Le mouvement de contestation des agriculteurs s'étend en Provence-Alpes-Côte d'Azur. Malgré une production axée principalement sur la viticulture ainsi que les fruits et légumes, les filières agricoles régionales se retrouvent elles aussi en grande difficulté.
(Crédits : DR)

Hasard du calendrier, c'est à un mois tout pile du début du prochain salon de l'agriculture que le mouvement de contestation s'étend davantage en région. En Provence-Alpes-Côte d'Azur, elle a démarré le mardi 16 janvier avec une mobilisation dans le Vaucluse. Mais c'est bien ces dernières heures qu'elle prend une autre tournure avec un cortège reliant Orange et Montélimar (Drôme) ce mercredi et des actions attendues dans les Alpes-de-Haute-Provence et les Hautes-Alpes jeudi. « C'est en train de démarrer chez nous », constate André Bernard, président de la chambre d'agriculture régionale. S'il ne bat pas le pavé, retenu par ses obligations d'élu, il soutient totalement la démarche.

Les agriculteurs mettent en avant une situation intenable pour leur profession qu'ils estiment coincée entre une hausse des coûts de production liée notamment à l'inflation et des normes administratives trop strictes ce qui débouche sur une rémunération trop faible. Un contexte auquel la forte concurrence internationale vient rajouter une couche. « Je le vois comme un ras-le-bol face à un empilement de difficultés pour chaque filière », juge Bénédicte Martin, présidente de la commission agriculture au conseil régional.

Une agriculture diversifiée et haut de gamme

En Provence-Alpes-Côte d'Azur pourtant, la crise est moins forte car l'agriculture y est « atypique » comme le décrit la chambre d'agriculture dans sa photographie de ce secteur.  « 78 % des exploitations ont une orientation exclusivement végétale (contre 42 % sur le plan national), 17 % une orientation exclusivement animale (35 % sur le plan national) et 5 % un profil mixte culture-élevage (23 % sur le plan national) », détaille la chambre consulaire. La viticulture y est très présente puisque plus d'une exploitation sur trois (40%) y est consacrée.
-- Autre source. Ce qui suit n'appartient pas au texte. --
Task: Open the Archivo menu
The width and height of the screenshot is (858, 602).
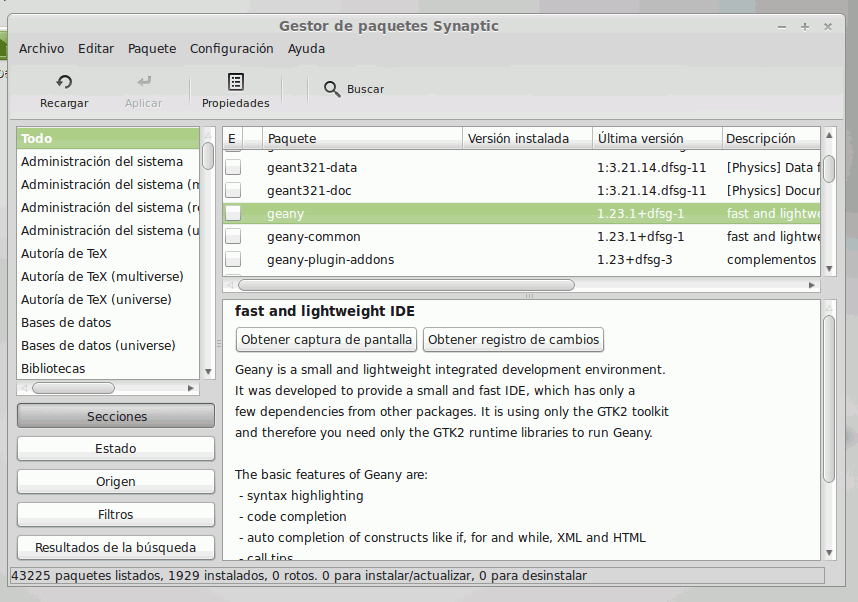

« Nous sommes moins frappés que certaines grandes régions laitières ou céréalières de moyen potentiel », reconnaît André Bernard qui pointe la « diversité » en Provence-Alpes-Côte d'Azur et une production plutôt haut de gamme. « Les deux tiers s'inscrivent dans la démarche qualité et nous avons 25% de bio », note-t-il. Une agriculture qui résiste mieux, mais qui n'est pas épargnée, à l'image du bio qui est en recul dans les achats dans un contexte de réduction du pouvoir d'achat. Dans son rapport publié en 2022, la direction régionale de l'alimentation, de l'agriculture et de la forêt (Draaf) note que les chiffres de 2020 placent le Sud à la deuxième place des régions avec le plus important solde disponible - qui traduit la performance annuelle d'exploitation -, rapporté par équivalent temps plein et exploitation agricole.

Une production en baisse

Une situation qui n'est pas suffisante pour passer au travers d'une crise selon André Bernard, qui prévient que « toutes les filières sont touchées ». Il alerte notamment sur la viticulture, « le principal moteur économique », aujourd'hui à la peine. « J'ai trois caves, l'une en coopérative et les deux autres particulières, elles sont à la vente », illustre-t-il. Une tendance que confirme Bénédicte Martin qui se dit « très inquiète » pour la filière. « Il y a un phénomène structurel de dé-consommation qui touche déjà le Côte du Rhône et va s'étendre aux autres vins. La viticulture ne représente plus une garantie, d'ailleurs les exploitants cherche à se diversifier avec des oliviers, des pistaches ou des amandes »,  développe-t-elle.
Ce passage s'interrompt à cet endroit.